Selamat Menikmati Cerpen di bawah ini:


 "Trauma

   Sakit, rapuh, hancur. Namun semua terasa lebih hancur di dalam. Perasaan yang tak mampu aku deskripsikan. Perasaan yang tak mampu aku jelaskan, rasanya seolah ingin menguasai jiwaku dan seluruh kontrol atas diriku. 

   Aku Hujan, Hujan Nareswari. Nama yang cukup unik dan sangat berarti buatku karena ayah adalah orang yang memberiku nama indah ini saat aku terlahir ke dunia. Aku berharap, aku bisa membawa kebahagiaan bagi orang-orang di sekitarku layaknya hujan yang kehadirannya membawa keberuntungan dan selalu ditunggu-tunggu oleh umat manusia. Bagiku hujan adalah anugerah yang diberikan oleh Tuhan, banyak sekali kenangan indah yang kulewati bersama hujan. Namun dalam kehidupan ini tidak selalu tentang kenangan indah. Terkadang kita juga harus menjadi kuat untuk merasakan pahitnya sebuah kenangan buruk. Malam itu, malam yang selalu membekas dalam ingatanku, meskipun sudah 3 tahun lamanya. 

3 tahun yang lalu…

   Aku melangkahkan kaki kananku memasuki gerbang sekolah. Sekolah baruku setelah aku menyelesaikan pendidikan di jenjang Sekolah Menengah Pertama. Aku berumur 15 tahun dan sekarang aku sudah berada di bangku SMA kelas 10. Rasanya aku tidak bisa menahan untuk tidak tersenyum ketika memasuki kelasku. Masa yang sangat aku tunggu-tunggu. Aku pernah mendengar dari cerita orang tuaku dan guruku ketika aku masih SMP bahwa masa di SMA adalah saat yang paling menyenangkan dalam kehidupan dan sekarang aku sudah berada di tempat ini. Aku berharap jika kisahku di SMA akan bergenre romansa, bertemu dengan lelaki tampan layaknya pangeran di dunia nyata yang aku impikan. 

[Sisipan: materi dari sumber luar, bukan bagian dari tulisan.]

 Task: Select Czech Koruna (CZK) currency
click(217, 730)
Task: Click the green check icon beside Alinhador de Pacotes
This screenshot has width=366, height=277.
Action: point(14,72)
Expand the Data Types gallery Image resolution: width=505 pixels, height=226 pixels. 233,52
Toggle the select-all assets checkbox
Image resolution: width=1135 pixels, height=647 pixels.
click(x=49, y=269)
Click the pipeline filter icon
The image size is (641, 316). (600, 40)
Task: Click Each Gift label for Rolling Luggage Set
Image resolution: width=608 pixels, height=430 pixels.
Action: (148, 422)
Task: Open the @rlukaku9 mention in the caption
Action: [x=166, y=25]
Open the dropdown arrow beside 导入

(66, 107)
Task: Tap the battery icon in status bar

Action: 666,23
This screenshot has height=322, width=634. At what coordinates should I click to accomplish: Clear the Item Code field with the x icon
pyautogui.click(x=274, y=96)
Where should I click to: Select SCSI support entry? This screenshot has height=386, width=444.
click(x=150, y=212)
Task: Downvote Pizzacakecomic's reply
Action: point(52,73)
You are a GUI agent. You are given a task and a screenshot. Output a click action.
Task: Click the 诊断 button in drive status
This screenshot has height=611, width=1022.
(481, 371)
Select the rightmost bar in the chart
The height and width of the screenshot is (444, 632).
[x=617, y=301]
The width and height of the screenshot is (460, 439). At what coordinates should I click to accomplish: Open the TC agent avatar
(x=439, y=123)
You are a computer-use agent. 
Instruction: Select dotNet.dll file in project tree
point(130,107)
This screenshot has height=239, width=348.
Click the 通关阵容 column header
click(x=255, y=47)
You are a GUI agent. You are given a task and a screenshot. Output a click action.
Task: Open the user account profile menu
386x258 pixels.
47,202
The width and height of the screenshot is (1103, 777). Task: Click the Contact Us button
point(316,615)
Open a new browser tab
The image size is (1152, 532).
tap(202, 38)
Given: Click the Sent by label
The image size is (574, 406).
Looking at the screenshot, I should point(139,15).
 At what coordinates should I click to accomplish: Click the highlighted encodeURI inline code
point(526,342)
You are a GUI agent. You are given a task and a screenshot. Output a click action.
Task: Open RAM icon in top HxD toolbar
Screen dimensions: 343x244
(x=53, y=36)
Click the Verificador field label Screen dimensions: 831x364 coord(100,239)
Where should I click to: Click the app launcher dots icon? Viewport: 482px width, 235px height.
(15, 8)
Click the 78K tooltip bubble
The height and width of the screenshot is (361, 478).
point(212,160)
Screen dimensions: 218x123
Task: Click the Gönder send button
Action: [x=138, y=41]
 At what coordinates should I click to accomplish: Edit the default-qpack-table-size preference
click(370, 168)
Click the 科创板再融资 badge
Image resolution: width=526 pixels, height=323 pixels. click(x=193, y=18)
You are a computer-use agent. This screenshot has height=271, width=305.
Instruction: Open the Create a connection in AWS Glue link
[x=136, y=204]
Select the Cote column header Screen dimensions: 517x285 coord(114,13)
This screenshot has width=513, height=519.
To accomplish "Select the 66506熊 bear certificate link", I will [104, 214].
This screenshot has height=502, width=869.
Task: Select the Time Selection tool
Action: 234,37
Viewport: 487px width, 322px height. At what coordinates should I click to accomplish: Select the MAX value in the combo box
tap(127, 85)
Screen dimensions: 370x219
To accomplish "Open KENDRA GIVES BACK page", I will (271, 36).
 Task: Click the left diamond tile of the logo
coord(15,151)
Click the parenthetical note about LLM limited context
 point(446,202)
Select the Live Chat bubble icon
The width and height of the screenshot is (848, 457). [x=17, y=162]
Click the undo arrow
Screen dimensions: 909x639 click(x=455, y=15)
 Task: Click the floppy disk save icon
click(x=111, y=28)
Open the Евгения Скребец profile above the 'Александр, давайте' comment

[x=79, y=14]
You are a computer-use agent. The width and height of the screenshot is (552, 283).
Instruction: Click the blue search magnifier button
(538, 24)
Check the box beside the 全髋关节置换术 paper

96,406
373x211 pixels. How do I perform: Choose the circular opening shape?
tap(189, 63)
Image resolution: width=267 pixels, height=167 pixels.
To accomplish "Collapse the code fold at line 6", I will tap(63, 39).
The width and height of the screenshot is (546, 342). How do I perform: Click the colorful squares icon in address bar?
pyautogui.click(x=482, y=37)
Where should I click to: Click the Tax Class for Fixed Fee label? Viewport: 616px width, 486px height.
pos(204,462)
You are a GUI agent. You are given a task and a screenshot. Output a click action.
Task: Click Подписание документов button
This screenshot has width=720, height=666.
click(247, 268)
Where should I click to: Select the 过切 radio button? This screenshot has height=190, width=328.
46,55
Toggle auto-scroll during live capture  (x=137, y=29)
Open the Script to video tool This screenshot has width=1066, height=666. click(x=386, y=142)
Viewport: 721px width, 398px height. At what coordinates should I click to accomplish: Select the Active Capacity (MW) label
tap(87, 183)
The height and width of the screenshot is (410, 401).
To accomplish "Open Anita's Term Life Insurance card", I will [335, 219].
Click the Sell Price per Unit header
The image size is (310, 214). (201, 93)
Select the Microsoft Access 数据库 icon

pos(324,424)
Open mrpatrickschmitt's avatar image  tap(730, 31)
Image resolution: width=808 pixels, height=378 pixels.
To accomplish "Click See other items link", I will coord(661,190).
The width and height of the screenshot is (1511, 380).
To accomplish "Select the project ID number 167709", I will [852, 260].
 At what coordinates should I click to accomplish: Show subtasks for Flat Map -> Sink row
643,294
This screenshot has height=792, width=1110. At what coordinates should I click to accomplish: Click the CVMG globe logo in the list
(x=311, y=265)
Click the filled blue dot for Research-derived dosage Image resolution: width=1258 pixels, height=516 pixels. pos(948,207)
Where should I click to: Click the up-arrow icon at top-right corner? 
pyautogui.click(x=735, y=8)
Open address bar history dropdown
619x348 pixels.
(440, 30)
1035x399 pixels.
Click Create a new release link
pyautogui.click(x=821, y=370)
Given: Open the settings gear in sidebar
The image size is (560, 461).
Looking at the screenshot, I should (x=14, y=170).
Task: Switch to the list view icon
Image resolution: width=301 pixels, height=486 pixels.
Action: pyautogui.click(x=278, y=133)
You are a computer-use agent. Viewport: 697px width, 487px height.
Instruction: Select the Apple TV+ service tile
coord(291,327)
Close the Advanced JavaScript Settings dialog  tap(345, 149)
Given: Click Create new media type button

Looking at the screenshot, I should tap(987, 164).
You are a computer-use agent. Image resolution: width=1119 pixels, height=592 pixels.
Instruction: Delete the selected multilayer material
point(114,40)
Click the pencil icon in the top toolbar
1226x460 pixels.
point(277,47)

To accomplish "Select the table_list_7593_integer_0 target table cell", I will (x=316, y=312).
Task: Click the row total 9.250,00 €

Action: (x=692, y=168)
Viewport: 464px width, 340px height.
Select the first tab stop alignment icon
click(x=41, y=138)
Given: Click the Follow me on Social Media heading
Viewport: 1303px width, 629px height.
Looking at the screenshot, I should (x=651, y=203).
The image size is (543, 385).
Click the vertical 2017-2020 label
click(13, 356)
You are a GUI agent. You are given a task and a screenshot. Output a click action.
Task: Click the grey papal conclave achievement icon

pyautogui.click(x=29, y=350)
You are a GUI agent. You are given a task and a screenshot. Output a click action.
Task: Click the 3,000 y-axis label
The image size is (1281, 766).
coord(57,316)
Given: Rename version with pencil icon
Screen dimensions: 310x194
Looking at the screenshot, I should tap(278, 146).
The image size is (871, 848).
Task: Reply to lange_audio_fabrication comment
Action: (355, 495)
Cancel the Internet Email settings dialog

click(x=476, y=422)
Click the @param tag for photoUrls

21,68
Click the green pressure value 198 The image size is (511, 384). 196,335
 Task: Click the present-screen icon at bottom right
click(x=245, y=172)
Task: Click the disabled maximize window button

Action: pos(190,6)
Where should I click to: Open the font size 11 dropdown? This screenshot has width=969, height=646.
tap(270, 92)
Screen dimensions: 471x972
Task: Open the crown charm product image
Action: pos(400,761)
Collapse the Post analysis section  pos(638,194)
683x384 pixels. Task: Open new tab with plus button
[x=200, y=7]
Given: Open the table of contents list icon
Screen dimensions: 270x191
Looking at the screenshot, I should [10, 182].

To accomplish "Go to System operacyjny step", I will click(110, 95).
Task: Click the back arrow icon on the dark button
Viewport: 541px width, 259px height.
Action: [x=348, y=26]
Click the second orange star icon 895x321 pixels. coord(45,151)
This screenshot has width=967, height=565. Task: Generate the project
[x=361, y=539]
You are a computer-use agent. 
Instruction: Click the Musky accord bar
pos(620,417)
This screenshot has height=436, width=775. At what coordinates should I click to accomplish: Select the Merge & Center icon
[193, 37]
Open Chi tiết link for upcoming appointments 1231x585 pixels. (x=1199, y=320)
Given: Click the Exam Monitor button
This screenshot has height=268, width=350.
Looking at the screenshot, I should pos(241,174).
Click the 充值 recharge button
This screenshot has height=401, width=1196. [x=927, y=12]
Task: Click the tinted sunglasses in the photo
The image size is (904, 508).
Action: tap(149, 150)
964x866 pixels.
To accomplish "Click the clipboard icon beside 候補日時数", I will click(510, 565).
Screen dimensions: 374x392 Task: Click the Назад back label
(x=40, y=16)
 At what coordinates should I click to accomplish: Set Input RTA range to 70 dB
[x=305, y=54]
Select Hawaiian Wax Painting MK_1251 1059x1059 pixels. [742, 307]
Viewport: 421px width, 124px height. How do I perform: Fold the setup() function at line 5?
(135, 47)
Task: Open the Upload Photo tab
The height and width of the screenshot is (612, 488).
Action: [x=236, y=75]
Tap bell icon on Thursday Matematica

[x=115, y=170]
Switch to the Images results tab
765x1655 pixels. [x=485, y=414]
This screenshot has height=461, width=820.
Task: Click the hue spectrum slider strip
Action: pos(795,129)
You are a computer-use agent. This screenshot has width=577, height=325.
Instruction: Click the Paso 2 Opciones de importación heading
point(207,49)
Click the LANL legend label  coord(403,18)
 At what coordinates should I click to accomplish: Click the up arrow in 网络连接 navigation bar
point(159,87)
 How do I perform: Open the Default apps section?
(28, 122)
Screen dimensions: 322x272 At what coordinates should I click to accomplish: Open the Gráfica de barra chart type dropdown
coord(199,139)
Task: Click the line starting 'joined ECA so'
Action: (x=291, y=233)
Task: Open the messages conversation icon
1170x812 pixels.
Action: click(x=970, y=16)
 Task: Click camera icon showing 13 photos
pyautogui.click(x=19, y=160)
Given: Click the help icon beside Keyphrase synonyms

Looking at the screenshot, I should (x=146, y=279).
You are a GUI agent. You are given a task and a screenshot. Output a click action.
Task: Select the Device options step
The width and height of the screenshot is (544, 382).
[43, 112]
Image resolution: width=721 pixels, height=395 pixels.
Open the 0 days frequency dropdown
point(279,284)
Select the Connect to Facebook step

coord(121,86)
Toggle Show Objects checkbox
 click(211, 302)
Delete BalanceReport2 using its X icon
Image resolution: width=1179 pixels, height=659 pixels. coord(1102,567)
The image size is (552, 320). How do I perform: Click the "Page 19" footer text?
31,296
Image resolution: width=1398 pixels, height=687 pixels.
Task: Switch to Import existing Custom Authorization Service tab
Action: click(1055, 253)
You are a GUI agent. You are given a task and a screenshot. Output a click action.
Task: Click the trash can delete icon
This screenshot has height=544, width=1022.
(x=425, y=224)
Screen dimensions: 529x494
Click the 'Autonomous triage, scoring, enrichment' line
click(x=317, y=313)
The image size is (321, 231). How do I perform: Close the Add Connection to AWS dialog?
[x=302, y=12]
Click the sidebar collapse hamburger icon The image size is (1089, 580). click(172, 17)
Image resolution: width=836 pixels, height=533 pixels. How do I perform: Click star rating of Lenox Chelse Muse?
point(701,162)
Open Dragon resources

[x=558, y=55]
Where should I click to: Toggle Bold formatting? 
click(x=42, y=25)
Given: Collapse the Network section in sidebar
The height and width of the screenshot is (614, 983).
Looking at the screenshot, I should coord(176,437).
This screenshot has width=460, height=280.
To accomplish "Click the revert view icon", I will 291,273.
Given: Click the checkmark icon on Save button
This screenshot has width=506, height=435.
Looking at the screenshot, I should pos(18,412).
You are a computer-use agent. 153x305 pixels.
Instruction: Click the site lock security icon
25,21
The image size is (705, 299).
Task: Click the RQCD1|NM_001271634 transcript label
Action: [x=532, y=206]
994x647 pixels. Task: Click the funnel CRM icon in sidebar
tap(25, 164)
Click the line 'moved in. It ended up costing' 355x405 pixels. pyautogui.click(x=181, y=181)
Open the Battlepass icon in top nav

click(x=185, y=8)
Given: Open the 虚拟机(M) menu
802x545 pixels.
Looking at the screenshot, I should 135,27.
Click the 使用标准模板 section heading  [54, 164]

   Sebenarnya aku bukan tipikal orang yang suka berinisiatif untuk memulai sebuah percakapan dengan orang baru,jadi aku hanya bisa menunggu dan berharap seseorang akan mengajakku berteman. Aku memasukkan earphone ke dalam telingaku dan mulai memutar musik. Selain menyukai hujan, aku juga sangat suka mendengarkan musik. Bukankah sebuah perpaduan yang pas untuk mendengarkan musik sembari melihat hujan. 

   Aku memejamkan mataku menikmati alunan musik yang berayun. Namun terpaksa aku membuka mata ketika seseorang menarik paksa earphone milikku. 

   “ Suka musik klasik juga?” Ucap lelaki yang tidak aku ketahui namanya sembari memasukkan salah satu bagian earphoneku ke telinganya.

   Aku menganggukan kepalaku dua kali tanpa mengucapkan sepatah katapun. Jujur aku pun tidak tahu harus mengatakan apa karena terkejut dengan perlakuannya. 

   “Abian.” Ucapnya lagi. Lelaki yang mengaku sebagai Abian itu menjulurkan tangannya ke arahku sebagai tanda perkenalan.

   Aku hanya tersenyum canggung dan menjabat tangannya. 

   “ Hujan.”

   “ Hujan?” Abian tampak bingung saat aku memperkenalkan diri. 

     “ Iya namaku Hujan, kenapa?” Tanyaku.

     Abian terdiam sesaat sebelum berbicara. “Kamu suka hujan?”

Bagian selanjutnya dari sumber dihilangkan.